In meiner Rede bei der Münchner Sicherheitskonferenz 2014 habe ich vor allem gesagt, dass Deutschland ein überdurchschnittlich globalisiertes Land ist und ein Interesse daran hat, eine regelgeleitete und kooperative Weltordnung zu erhalten und weiterzuentwickeln. In der Zwischenzeit kam es zu ganz unterschiedlichen Krisen. Ich denke nur an die Ukraine, an Syrien, an die Ebola-Epidemie, an die Flucht zahlreicher Menschen nach Europa. Deutschland hat sich auf europäischer und internationaler Ebene engagiert, um – zusammen mit anderen Staaten – diese Krisen einzudämmern. Dabei haben wir uns ganz überwiegend zivil und vor allem mit intensiver Diplomatie und humanitärer Hilfe eingebracht. Darüber hinaus hat Deutschland sich seit 2014 gemeinsam mit seinen Partnern an militärischen Einsätzen beteiligt, dazu gehören die EU- und VN-Missionen in Mali und die Bekämpfung des IS in Syrien.

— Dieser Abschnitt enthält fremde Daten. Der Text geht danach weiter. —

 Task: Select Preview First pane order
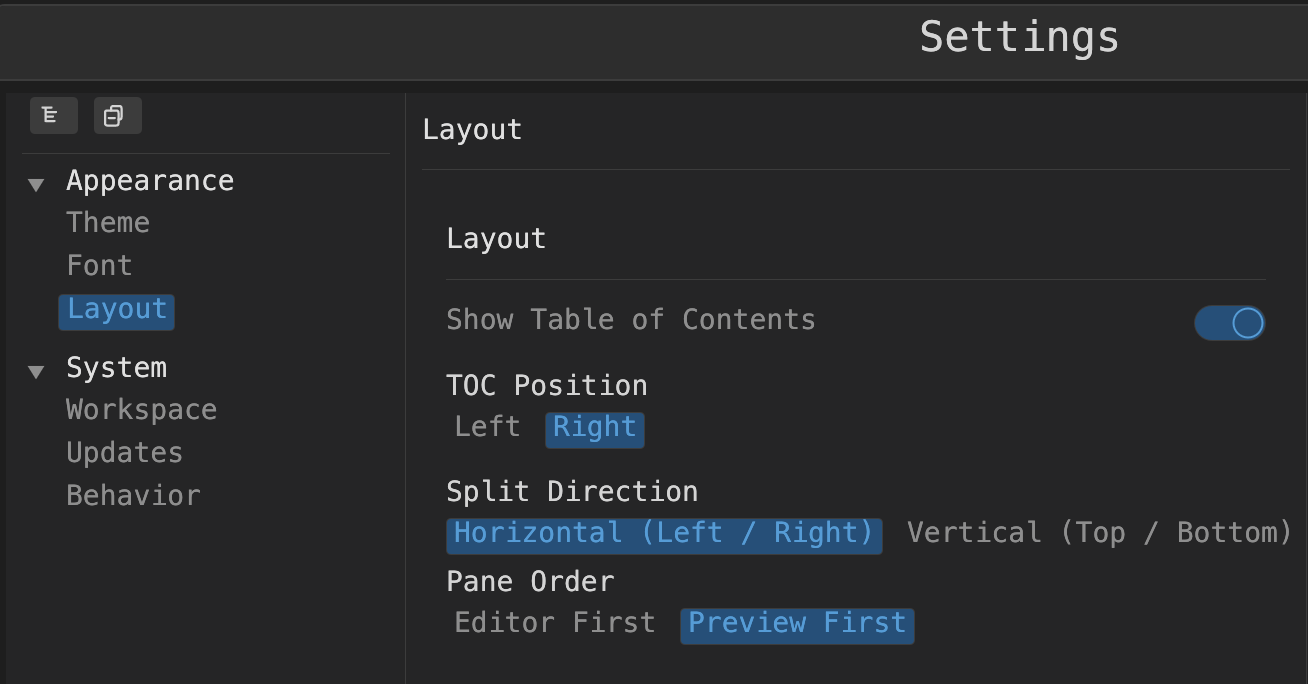796,623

In ungefähr einem Jahr läuft ihre erste Amtszeit ab, und führende Politiker haben schon dafür plädiert, dass Sie für eine zweite Amtszeit kandidieren sollen. Ich vermute, dass Sie uns nicht verraten werden, ob Sie das auch tun werden (falls doch: gerne), aber wie blicken Sie zurück auf die vier letzten Jahre in dieser Funktion, die ja durchaus ihre Einschränkungen mit sich bringt, und welche Überlegungen werden bei ihrem Entschluss eine Rolle spielen?

An dieser Stelle nur so viel: Meine Präsidentschaft fällt in eine Zeit außerordentlicher Herausforderungen – für mich eine Lebensspanne geprägt von Intensität und immer wieder bereichert durch beglückende Begegnungen im Inland wie im Ausland. Ein Resümee – und dafür haben Sie sicherlich Verständnis – möchte ich mir aber für einen späteren Zeitpunkt aufheben.

Die Fragen stellte: Karin De Ruyter.